A SWAT team for enterprise app woes

The Coast Guard Operation Systems Center employs a dedicated task force to troubleshoot complex problems with its own applications.

When an enterprise application doesn't perform as well as expected, finding the cause can be a daunting task. Is it the server? Or the database? Maybe it's the application itself, or some strange interaction between the two? The end user may blame the application itself, but the fault could also be on the network, say with a router or the firewall. Neither system administrators nor application management personnel have the complete view of the system needed to diagnose the problem.

Over the past year, the Coast Guard Operation Systems Center (OSC) has had a dedicated task force in place to troubleshoot complex problems with its own applications. And now it has begun offering the six-person team to other Coast Guard divisions as well, according to Lt. Anthony Baird, government project officer for the Performance Recording Operational Troubleshooting Evaluation and Consulting team.
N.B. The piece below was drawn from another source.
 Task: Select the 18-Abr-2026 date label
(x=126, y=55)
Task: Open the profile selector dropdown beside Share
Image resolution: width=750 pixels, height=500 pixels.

The PROTEC unit can perform baseline testing of a new application before it goes into deployment to gauge how it will run under a full operational load. The team can also tease out where the problem resides for an application already in production use that is not operating as expected.

This is difficult work, approaching that of forensics. The applications being studied can run on anywhere from a server or two to up to 40, and the problems can take place almost anywhere the Coast Guard carries out operations, geographically speaking. The applications they have characterized run the gamut from Web servers, database hosting, e-mail financial applications, to specialized Coast Guard applications such as missile tracking, rescue support applications and apps that track ocean currents and tides.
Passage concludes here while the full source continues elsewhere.